Chapter Three — Ivy

461 Words
I didn’t cry until I got into the car. Even then, the tears weren’t loud. They just slipped out — hot and silent — as I stared out the tinted window, watching the city blur past like a life I used to have. I had just agreed to marry a stranger. A cruel, cold man who looked at me like a weapon he didn’t want to use. But it wasn’t the shock that broke me. It wasn’t the signature or the silence or the weight of that pen in my hand. It was the look in his eyes. He didn’t want me. He hated me. And he didn’t even try to hide it. I pressed my fingers against my lips, trying to stop the shaking. I thought I could survive this. I thought I could be strong for my father. That maybe this marriage — this contract — would just be a transaction I could sleepwalk through. But now? I wasn’t so sure. The driver didn’t speak as he pulled up to a townhouse in Mayfair. Expensive. Private. The kind of place where people like Cassian Wolfe kept things they didn’t want seen. The front door opened before I could knock.
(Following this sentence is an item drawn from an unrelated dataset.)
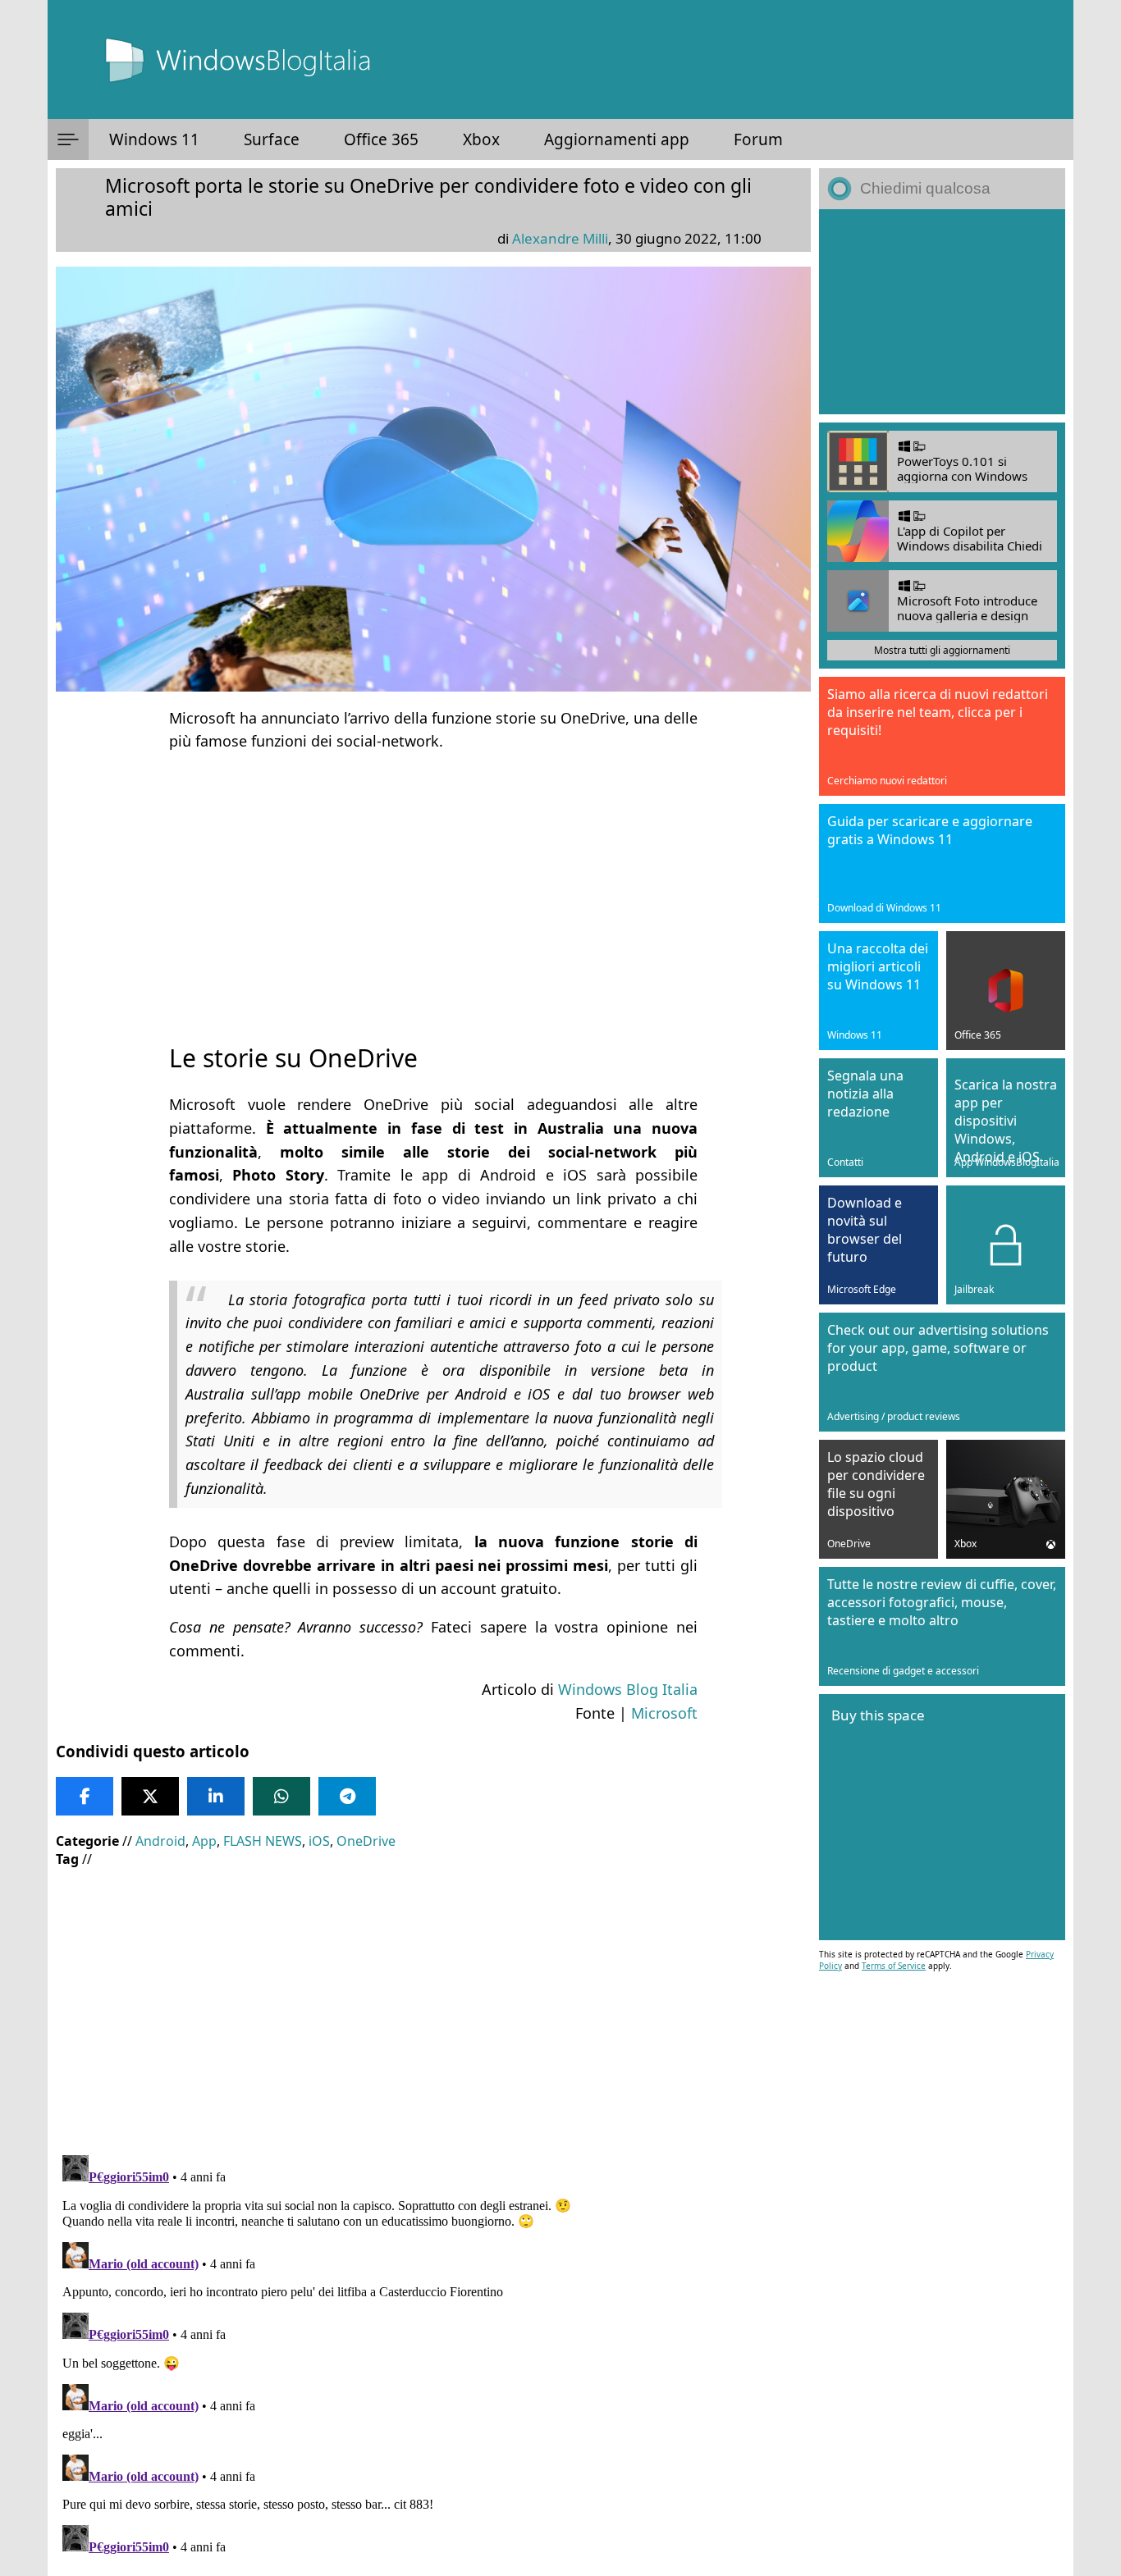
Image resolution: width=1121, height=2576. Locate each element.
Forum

A middle-aged woman with sleek dark hair and sharp eyes stood there, arms folded. “Miss Monroe?” she asked crisply. I nodded. “I’m Helena. Mr. Wolfe’s housekeeper. You’ll be staying here until the wedding.” Wedding. The word hit me like ice. I followed her inside. Everything was clean, minimal, cold. No photos. No color. Just white walls and grey floors and silence. She led me to a guest bedroom on the third floor. “Wardrobe’s been arranged. Meals are delivered on a schedule. Mr. Wolfe’s instructions are to keep you out of sight until the ceremony.” “Because I’m a scandal waiting to happen,” I said, too tired to filter. Helena blinked once, then gave the barest flicker of a smile. “Because you’re about to become very expensive.” I didn’t sleep that night. Not because the bed was too soft or the room too quiet though it was both but because I couldn’t stop hearing his voice. You’re not marrying me for love. You’re marrying me because I told you to. And the worst part was… he was right. The next morning, I found a plain cream envelope slipped under my door. It had the Wolfe crest stamped on the flap — cold, silver, sharp. Inside was a revised copy of the contract. Clause 17: Subject may complete remaining academic credits at discretion of Mr. Wolfe. No press involvement. No deviation from agreed obligations. I stared at the signature line beneath it. Cassian E. Wolfe. Even his handwriting looked like it hated me.